Intanto, non c’è l’Italia per la seconda volta consecutiva.
«Ci sono generazioni di bambini che non sanno cosa è un Mondiale. In tanti, magari, dopo la scuola, in questi giorni, si sarebbero dati appuntamento con la maglia azzurra e le bandiere per fare il tifo. Per un calciatore, poi, è una cosa unica, non c’è nulla di paragonabile: rappresenti il tuo paese, se vinci sei campione del mondo. Campione del mondo. Solo a dirlo mi vengono i brividi per quello che siamo riusciti a fare nel 2006. Chi inizia a giocare nelle scuole calcio pensa al Mondiali, ad alzare quel trofeo che è il più piccolo di tutti, ma è il più pesante del pianeta».
Però, in molti dicono che abbiamo vinto l’Europeo e dobbiamo essere contenti.
«Per carità, è una cultura da piccoli, di chi si deve leccare le ferite e che finge che non c’è un problema. Nessuno sminuisce la portata di quel successo, ma essere spettatori a Doha è disastro, una tristezza».
Poteva esserci lei come ct della Polonia?
«Potevo andare, è vero. Ma c’erano situazioni strane: la guerra, la partita saltata. C’è Glik, che gioca Benevento, lì: io spero di rivederlo il più tardi possibile, contro i miei interessi. Vuol dire che ha fatto tanta strada».
Il ct che le piace di più?
«Luis Enrique. Ha fatto delle convocazioni in base a quello che piace a lui, in base a come vede lui il calcio. Punta sulle nuove tecnologie, dialoga con i tifosi».
Fabio, i ricordi di bambino legati al Mondiale?
«Zoff che alza la Coppa a Madrid è un ricordo legato alla mia famiglia riunita attorno a un televisore a far festa poi per la Loggetta. E poi Maradona al San Paolo, nella semifinale con l’Italia nel 90 in cui io, pur di vedere la partita dal vivo, feci il raccattapalle».
E lei per chi faceva il tifo quella sera?
«Ovviamente, tifavo per l’Italia».
Cannavaro, le sue favorite?
«Brasile, Argentina, Francia e Portogallo. L’ultima volta che una non europea ha vinto il Mondiale è stato nel 2002, in Giappone, con il Brasile. E credo che questo sia di nuovo il momento per una sudamericana».
Da quale difensore si aspetta il boom?
«Kim, sono anni che lo vedo. Era in Cina. L’Udinese mi chiamò per chiedermi notizie e io dissi che se si toglieva delle amnesia diventava uno dei più forti al mondo. Le amnesie di cui parlavo le ho riviste per qualche istante contro l’Udinese. Ecco: mi aspetto la sua consacrazione a Doha.

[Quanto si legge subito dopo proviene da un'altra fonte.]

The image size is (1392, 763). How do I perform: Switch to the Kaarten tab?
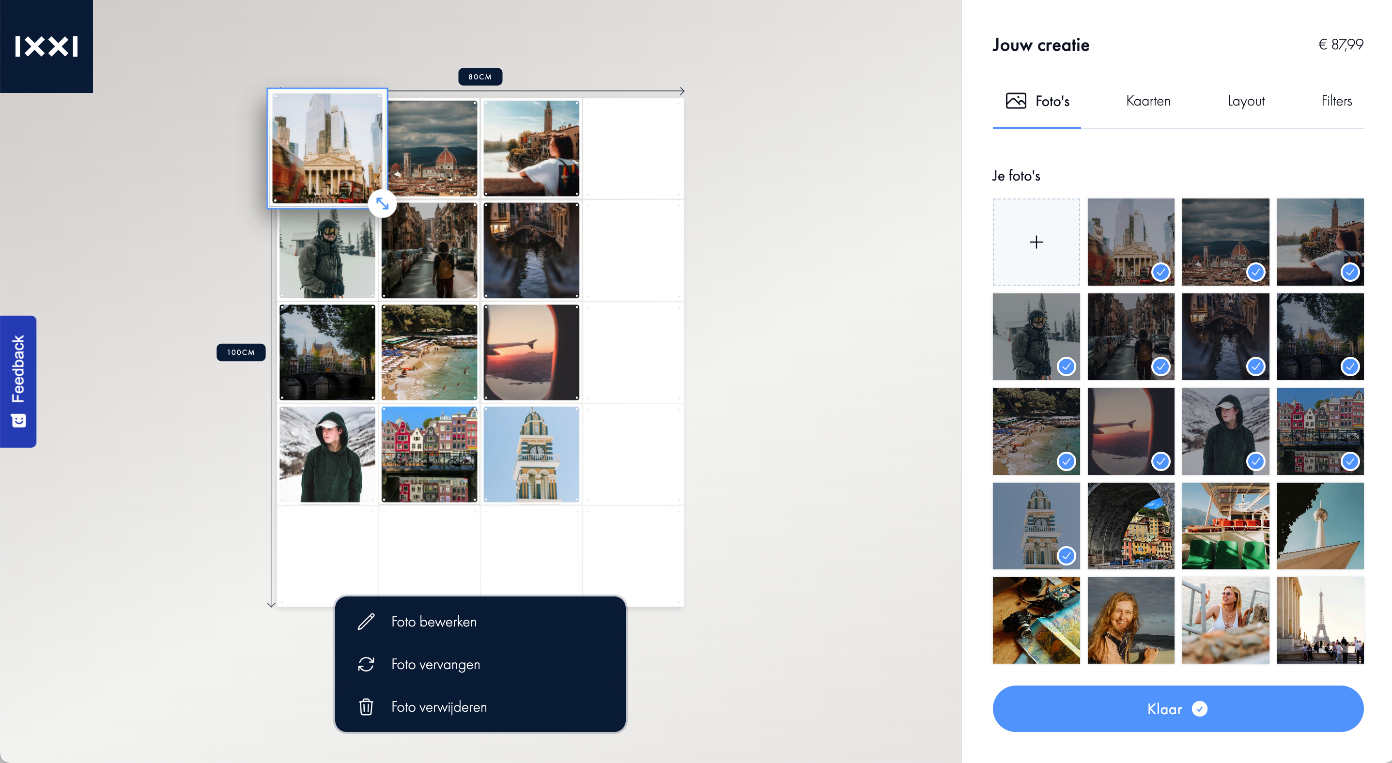(1148, 101)
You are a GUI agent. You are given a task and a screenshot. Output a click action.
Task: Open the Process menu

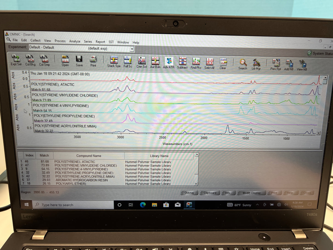click(60, 41)
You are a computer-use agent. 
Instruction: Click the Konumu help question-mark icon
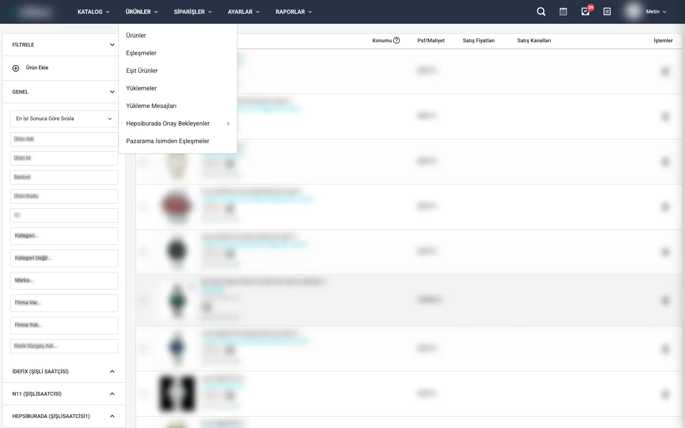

Come sono curioso di vedere in azione van Dijk con l’Olanda: un conto è il club, un conto è la nazionale».
Al posto di Mancini come si sentirebbe a giocare con l’Austria nel giorno della gara inaugurale del Mondiale?
«Il brutto del calcio, delle combinazioni crudeli. Invece di stare in ritiro lì, sei costretto a preparare un’amichevole inutile, che non serve a nulla. Diciamolo, non sarei felicissimo».
L’Italia del futuro punta sul blocco Napoli?
«E fa bene. Di Lorenzo ha avuto una crescita pazzesca, Raspadori non è solo giovane ma ha fatto anche tanta esperienza ed è un attaccante che sa trascinare».
Nel 2023, finito il Mondiale, il Napoli vince lo scudetto e il suo Benevento va ai playoff per la promozione in serie A: ci sta?
«Intanto il mio Benevento va domenica prossima in casa della Reggina del mio amico Pippo Inzaghi nella speranza di recuperare in questi giorni qualche altro calciatore. E il Napoli, che tutti hanno snobbato, deve prepararsi a subire attacchi anche psicologici di ogni tipo da parte di chi non si arrende all’idea di aver già perso lo scudetto. Ma avendo dalla sua Spalletti: l’unico che sa come si gestisce una pausa così lunga in inverno, avendolo già fatto ai tempi dello Zenit».